My sole vehicle still on regular coolant is the 1996 Plymouth mininvan, and is instructive. I made the common mistake of refilling with "Extended life, 10 year" coolant ~6 years ago. I totally flushed it with house water (low minerals here) and ran a few days on straight water, flushing each time. But perhaps there was still some green coolant in the system since I later noticed brown particles floating at the top of the radiator for several years and finally overheating slightly when idling at long lights. A new flush and more green stuff (w/ distilled water) fixed that for a while, but returned a year later. In flushing, I got much more brownish stuff (nonmagnetic, but not gooky like oil) plus a lot of rust and iron particles (magnetic). I pulled out the radiator (pain in a minivan) and backflushed it upside down, catching the water. More brownish stuff came out, and even chunkier stuff when flushing the block (T-stat out). I'll install a new radiator (only $100) since it had possible rust streaks on the fins and not right anyway (a few bolt holes off, appeared warp, cheap on ebay perhaps factory reject). I recall the extended-life coolant was Autozone store brand and didn't say Dexcool (maybe just "for GM"), plus not sure I was aware of Death-cool at that time.

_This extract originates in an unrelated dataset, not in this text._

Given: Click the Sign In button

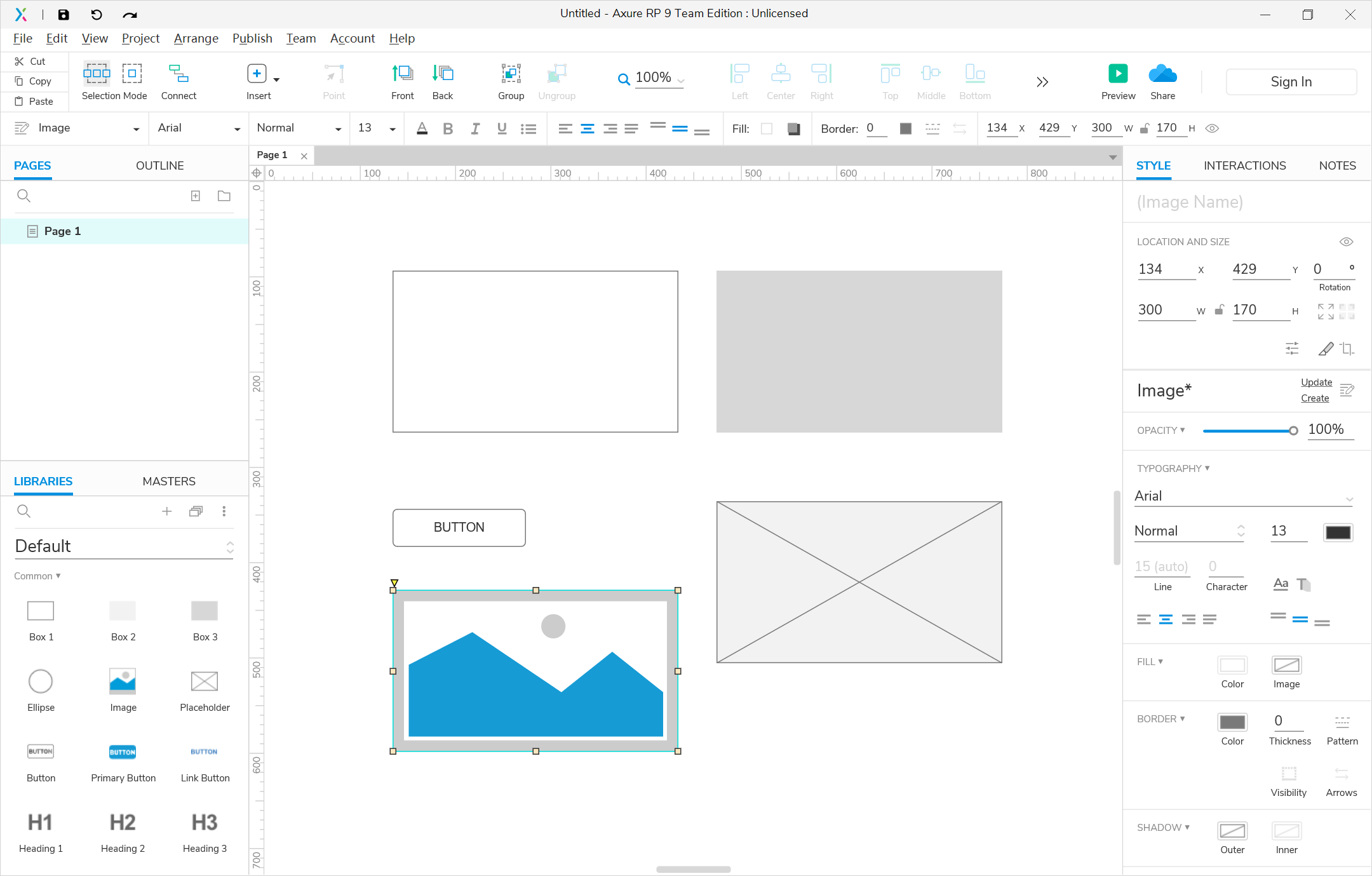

I noticed at the auto parts that normal green coolant says good for 2 years and even Dexcool now says only 5 years. That makes one-time Evans Coolant ($45/gal) more economical, especially if you value your time. It theoretically doesn't cool as well as 50/50 coolant, but if your vehicle doesn't overheat under worst conditions, it is fine and should stay that way. If cheap, you might roll-your-own since it is now 70% propylene glycol and 30% ethylene glycol (or vice-versa, check MSDS). You can buy the former as "pet-safe" Sierra coolant and the later is regular green coolant. But, most spec say "up to 5% water". You might boil the water off, as I did outdoors on a propane stove. Stay far from flammables since the vapors can catch fire, and have a steel pan to cover the pot and extinguish. Boiling point is high (400 F?) so when the coolant starts boiling, you can be pretty sure most trace water has already boiled away. I stuck paper in the vapors and it caught fire (propylene I recall). In another pass (ethylene I recall), it caught fire and burned violently, overflowing the pot onto the propane burner until I go the steel cover on. Not-advised and watch constantly if you do, but much effort to save maybe half price over just buying Evans.